Это уж «док» Шиндяйкин знал точно.
Собственно, идти на вершину ему необязательно. Более того, он должен быть на площадке, ибо самолет мог пожаловать в любое время. Но как лишить себя возможности побывать на пике Ленина, если от вершины отделяют буквально считанные метры! Очень близко! Как хочется испытать себя на семи тысячах, знать не понаслышке, а самому преодолеть этот психологический барьер, о котором так много говорят альпинисты, — рубеж семи тысяч! Это важно для него как для врача. Но ведь он еще и альпинист.
И он прекрасно себя чувствует!
Шиндяйкин выходит вперед. Наст хорошо держит, ноги почти не проваливаются, «док» сразу отрывается от группы и так резво, что Захаров забеспокоился. Он кричит, требуя, чтобы Шиндяйкин немедленно вернулся.
Это приказ.
«Док» согласно машет рукой и усиливает темп. Потом он скажет, что не понял Захарова, подумав, что тот просит поспешить с возвращением уже после вершины. Но, конечно, он отлично понял Захарова. Наверное, со стороны его рывок и в самом деле выглядел эдаким психозом, приступом эйфории. Но у него нет никакого приступа. Все четко. Надо успеть побывать на пике до выброски, успеть вернуться к площадке.

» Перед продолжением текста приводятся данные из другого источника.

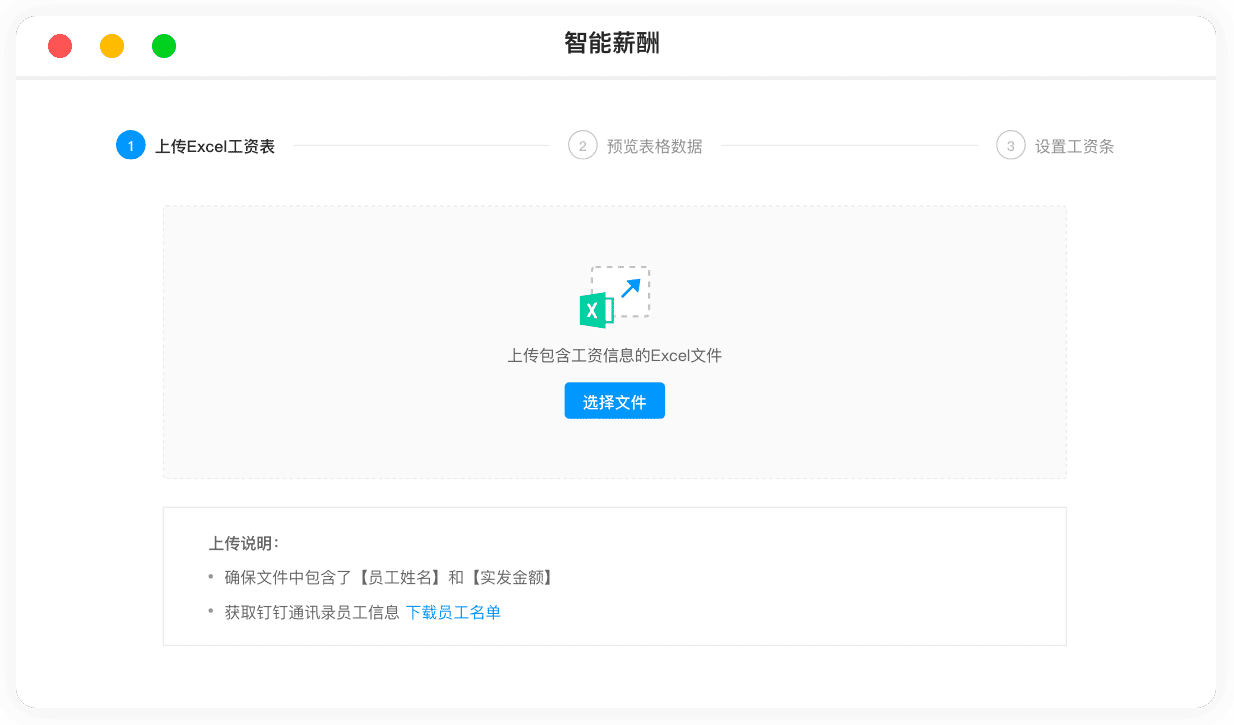
Task: Click the step 2 number circle
Action: [582, 146]
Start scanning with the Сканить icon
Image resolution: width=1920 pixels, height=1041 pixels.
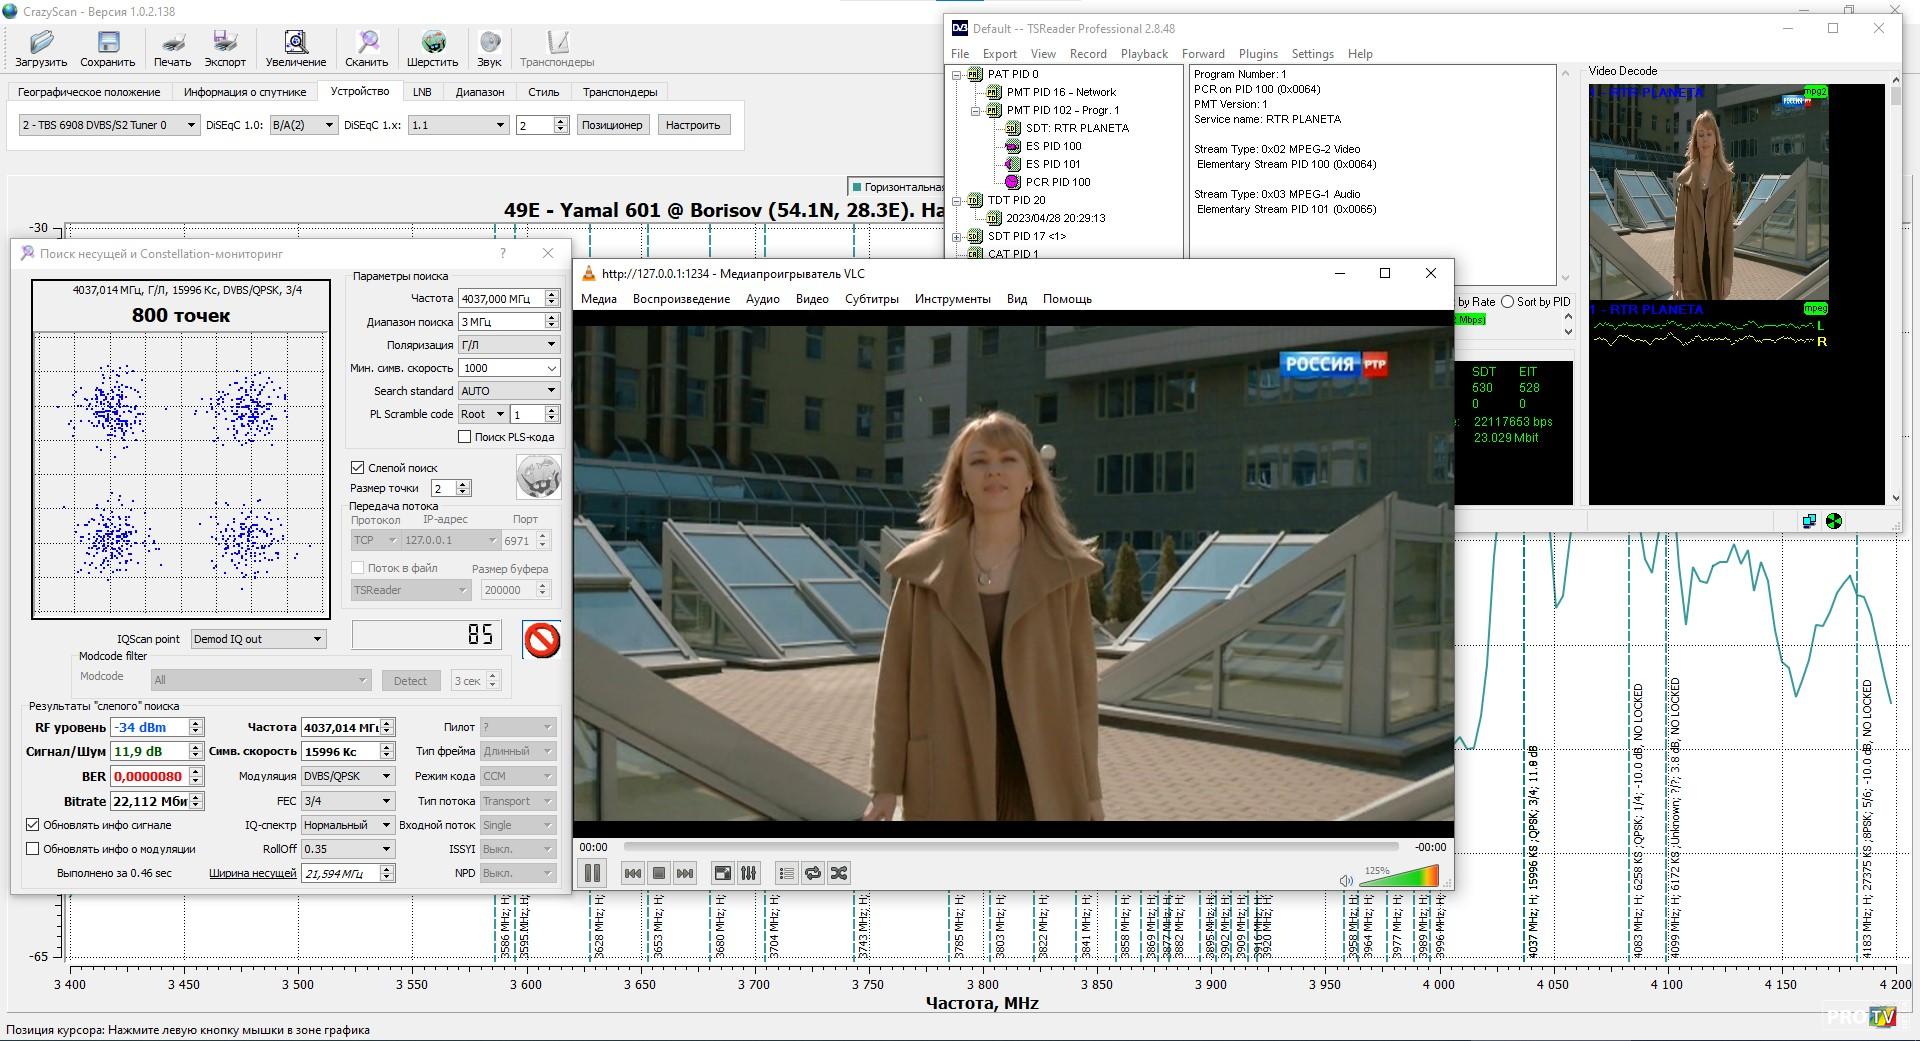pos(367,42)
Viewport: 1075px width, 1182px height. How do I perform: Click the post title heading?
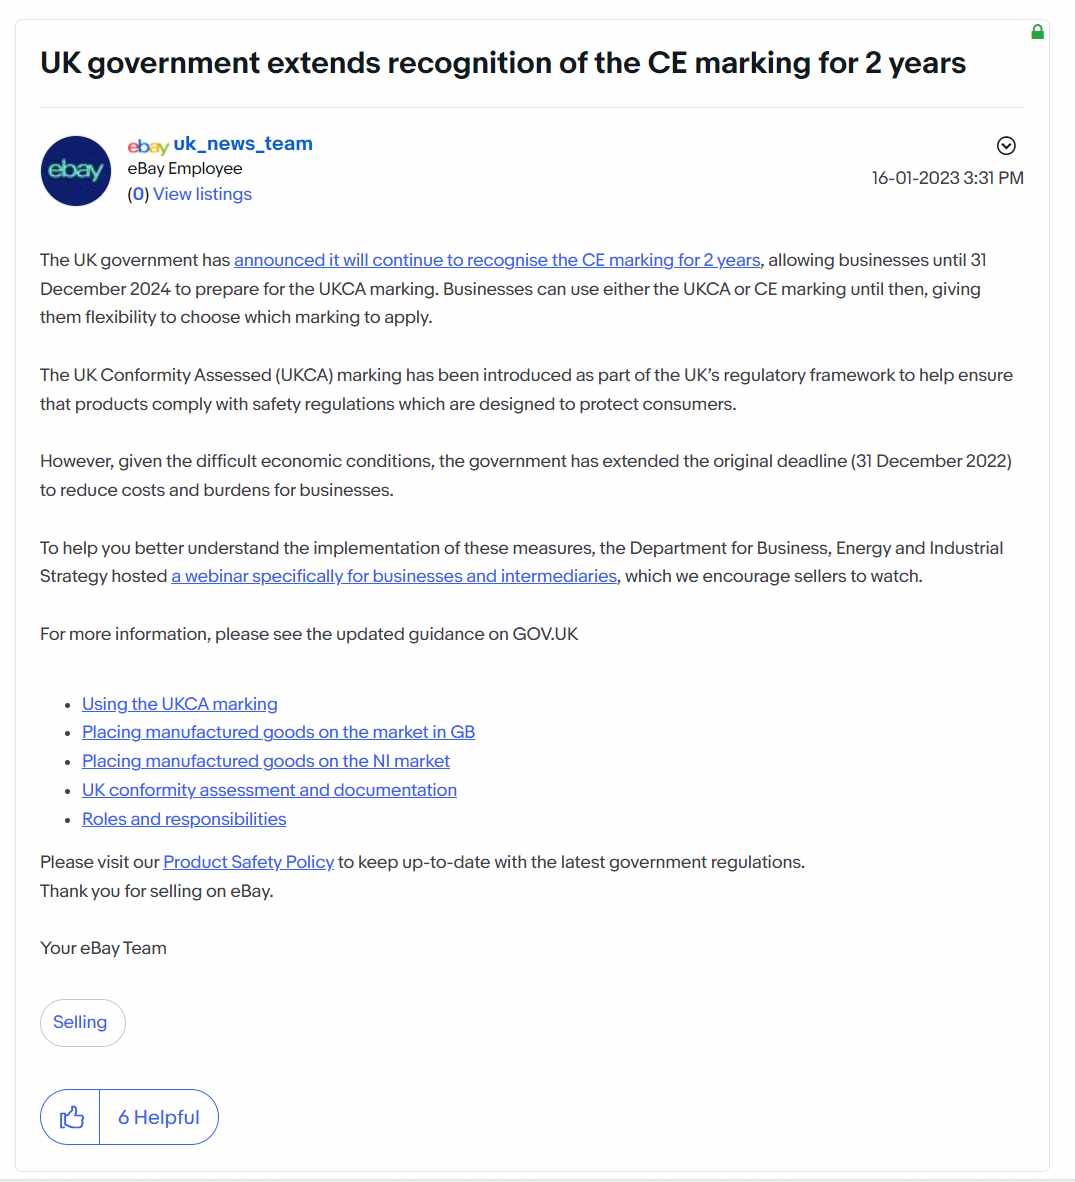click(503, 63)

Буква Т выложена из ярких полотнищ парашютного шелка. Шелк пламенеет на снегу, как праздничное украшение, и все немного возбуждены, поглядывают наверх. Самолет уже здесь, он появляется и исчезает, но пока занят выброской на 6100, так что время сходить к туру у Шиндяйкина еще есть.

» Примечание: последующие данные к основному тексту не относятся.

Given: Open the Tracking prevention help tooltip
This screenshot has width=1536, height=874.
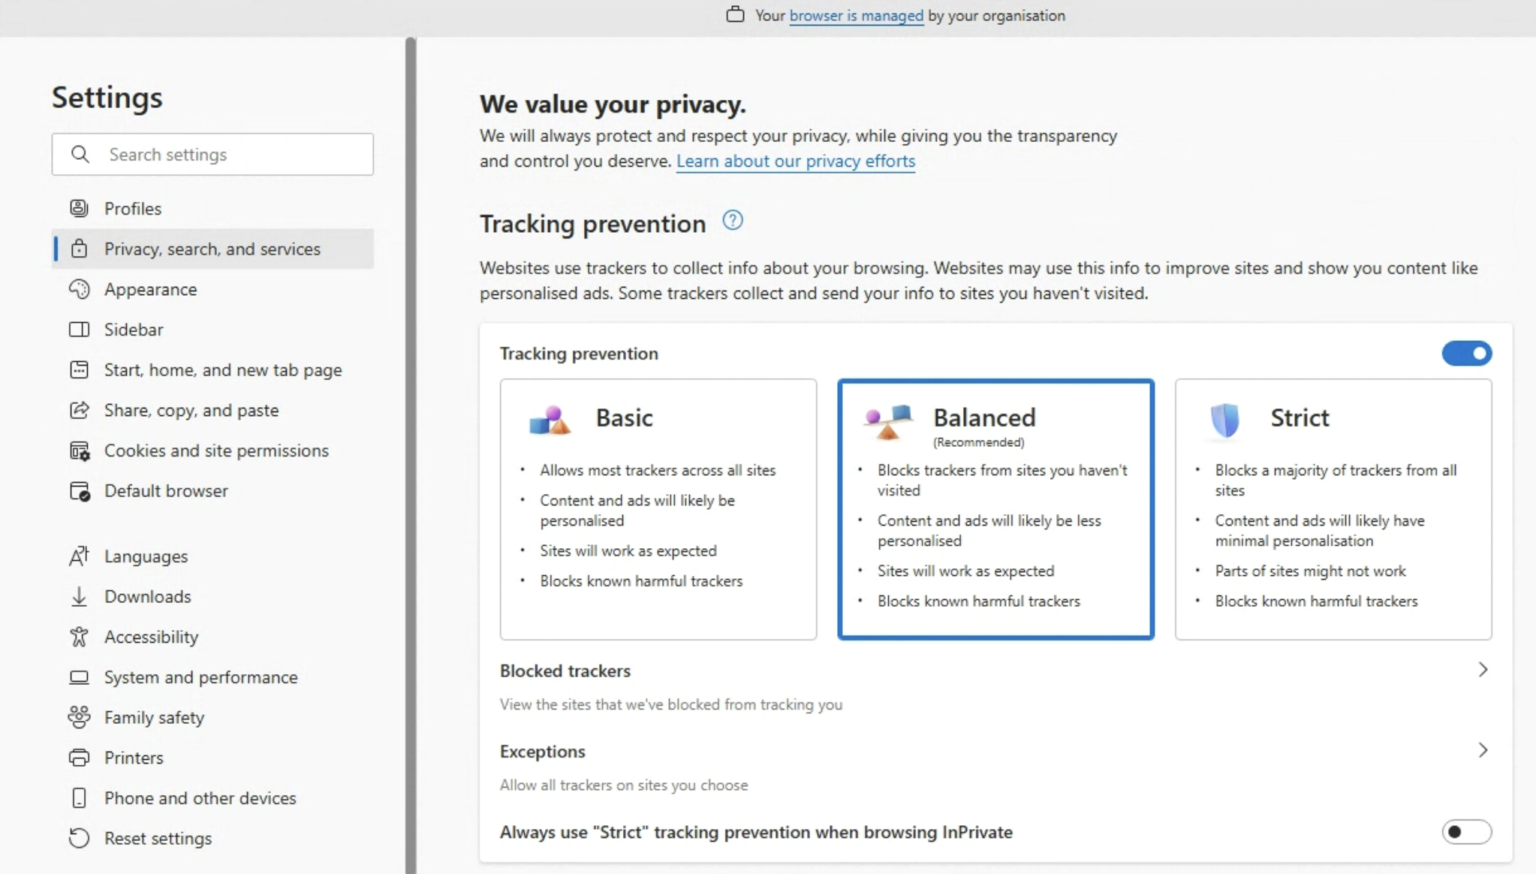Looking at the screenshot, I should click(732, 220).
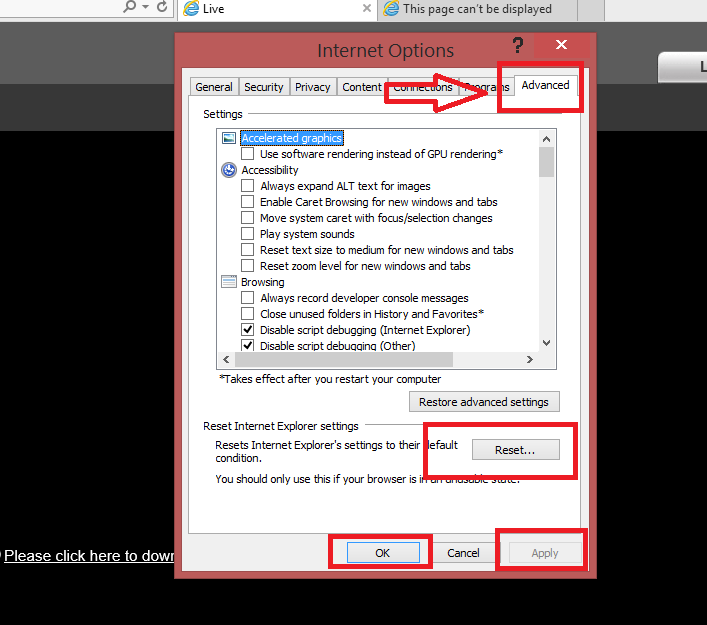The height and width of the screenshot is (625, 707).
Task: Check Play system sounds option
Action: 247,234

По высоте остается сделать не более трех десятков метров. Но как обманчива эта близость, этот бесконечный гребень, каждый взлет которого невольно принимаешь за вершину. А это не вершина. До нее еще целый десяток таких же взлетов, и это может вывести из себя кого угодно. На вершину Шиндяйкин врывается, как на вратарскую площадку, и, не отдышавшись, тотчас принимается щелкать фотоаппаратом. Он спешит. Он снимает вершинный тур. Ребята у тура. Снимает барельефы Ленина, снимает панорамы на юг и север, запад и восток, сует аппарат ребятам, чтобы они сняли и его на первом в жизни семитысячнике. Он счастлив! И эту радость не может омрачить даже предстоящее объяснение с Захаровым. А ведь наверняка попадет. И крепко!